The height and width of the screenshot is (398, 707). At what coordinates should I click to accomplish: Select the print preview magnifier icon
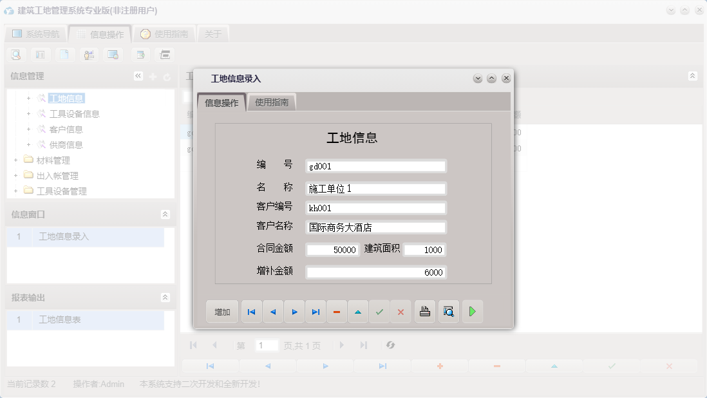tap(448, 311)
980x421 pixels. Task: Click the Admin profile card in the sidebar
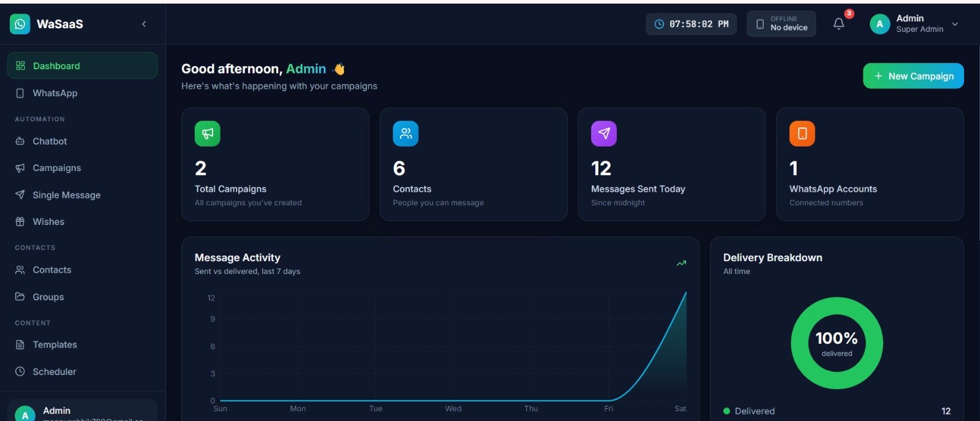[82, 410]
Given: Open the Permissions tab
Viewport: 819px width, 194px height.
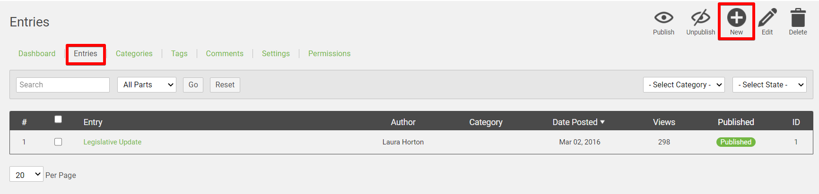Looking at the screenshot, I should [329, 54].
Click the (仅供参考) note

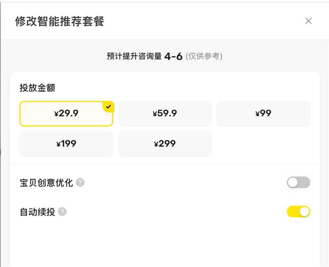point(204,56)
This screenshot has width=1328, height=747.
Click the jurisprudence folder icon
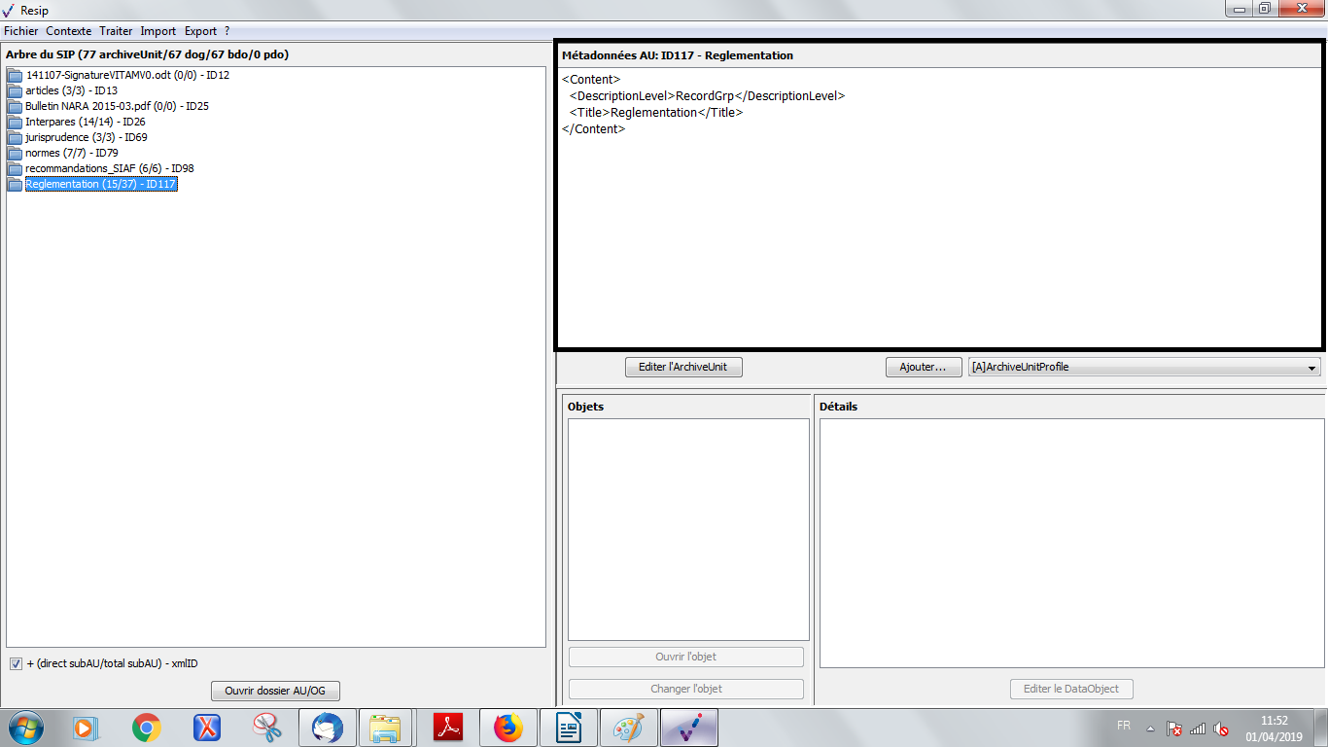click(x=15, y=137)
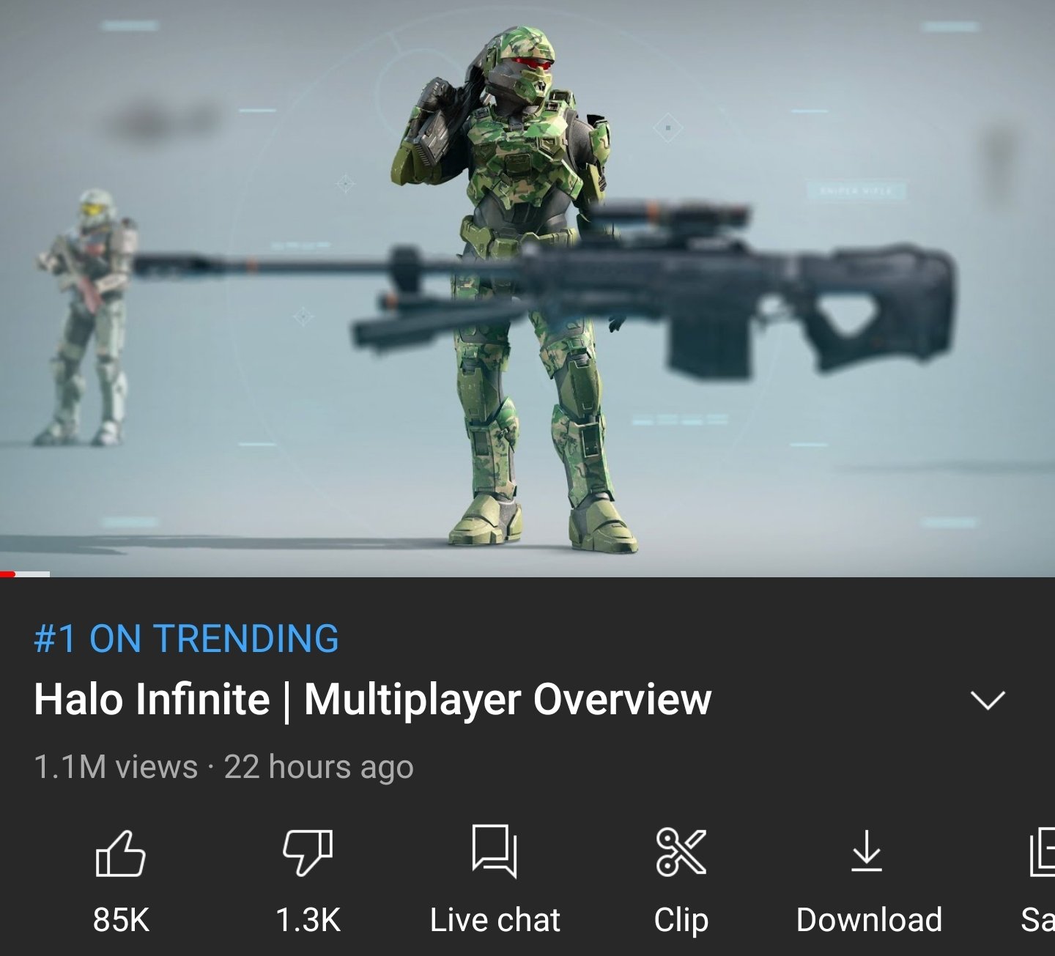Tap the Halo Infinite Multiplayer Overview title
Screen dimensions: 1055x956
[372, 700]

┄┄┄┄┄┄┄┄┄┄

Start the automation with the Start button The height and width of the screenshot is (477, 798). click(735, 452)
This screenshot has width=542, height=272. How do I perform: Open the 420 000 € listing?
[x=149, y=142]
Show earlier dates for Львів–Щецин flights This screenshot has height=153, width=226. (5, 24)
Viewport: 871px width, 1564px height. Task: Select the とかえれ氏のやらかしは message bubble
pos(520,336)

┄┄┄┄┄┄┄┄┄┄

### Exercise details
Reproduce exactly the lines above starting at the line containing "Viewport: 819px width, 194px height." and ending at the line containing "This screenshot has width=1328, height=747.", including both, but not the pictures.

### Task solution
Viewport: 819px width, 194px height.
Looking at the screenshot, I should [329, 54].
Click the (仅供参考) note

point(204,56)
This screenshot has width=1328, height=747.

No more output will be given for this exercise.